FILE: Egyptian judge Hisham Geneina, the former head of Egypt's Central Auditing Authority, the country's anti-corruption agency, talks during an interview with AFP in Cairo on June 23, 2016.
FILE: Egyptian judge Hisham Geneina, the former head of Egypt's Central Auditing Authority, the country's anti-corruption agency, talks during an interview with AFP in Cairo on June 23, 2016.

Former Egyptian anti-corruption chief Hisham Geneina was released after completing a five-year prison sentence and charged under a new case on Tuesday, a human rights activist said.

Hisham Geneina was charged Tuesday with "joining a terrorist group and spreading false news", according to rights activist Hossam Bahgat.

This is the same case in which a number of journalists were detained in 2018, including Moataz Adnan, who conducted the HuffPost interview and was released in 2021.

"It is typical of the practice of rotation," Bahgat said, referring to what rights groups call a "revolving door" system where prisoners are detained on new charges instead of released.

A military court had found Geneina guilty in 2018 of "spreading information to harm the military", after he had said in an interview with news website HuffPost Arabi that a former presidential candidate held documents that would "incriminate many people" within the regime.

Ahead of his release, Geneina was transferred to civilian state security prosecution, where he was "charged in a new case and released without bail but on guarantee of his place of residence", Bahgat told AFP.

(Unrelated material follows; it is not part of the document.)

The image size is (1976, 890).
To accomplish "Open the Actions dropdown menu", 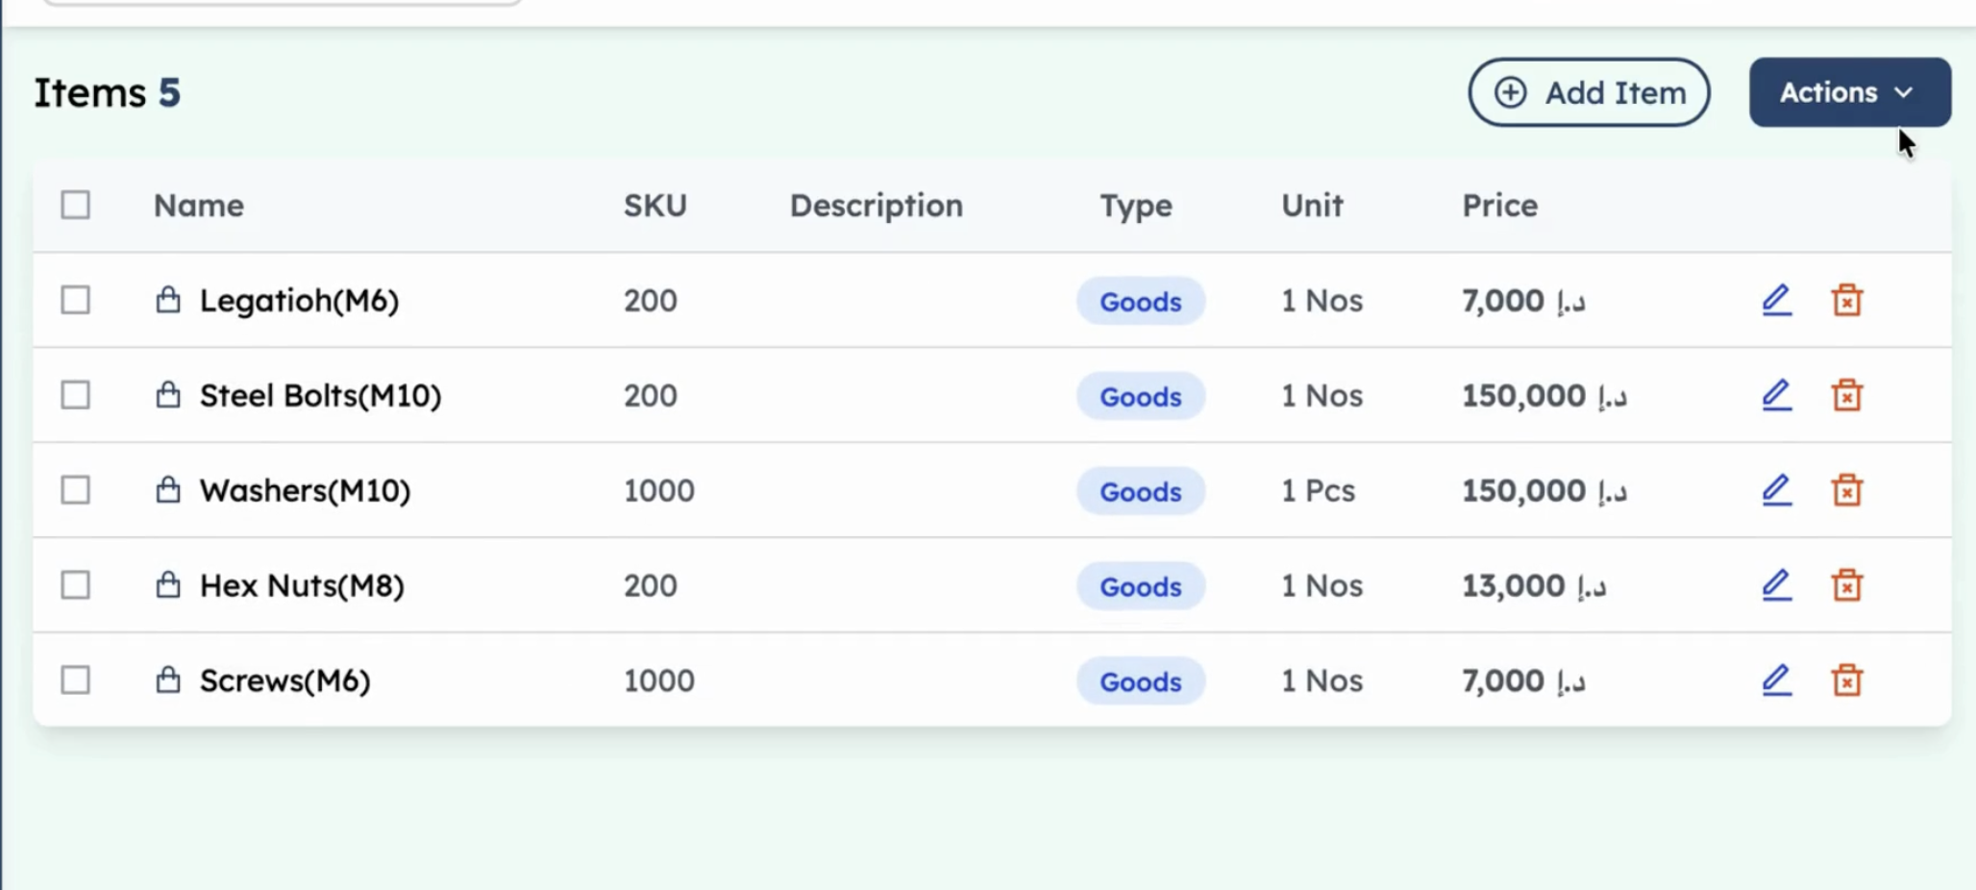I will [1849, 92].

Geneina's release comes a day after opposition figure Mamdouh Hamza arrived in Egypt after his name was removed from the state's "arrival watch-list", by which dissidents abroad are often detained when they return to the country.

The emergency court decision that sentenced Hamza to six months in prison and added him to the state terrorism list in absentia was overruled in 2021.

Hamza, in his mid-70s, had remained out of Egypt for more than three years, and is set to stand for a retrial in the coming months, according to local media.

Rights groups say there are around 60,000 political prisoners in Egypt, many facing brutal conditions in overcrowded cells.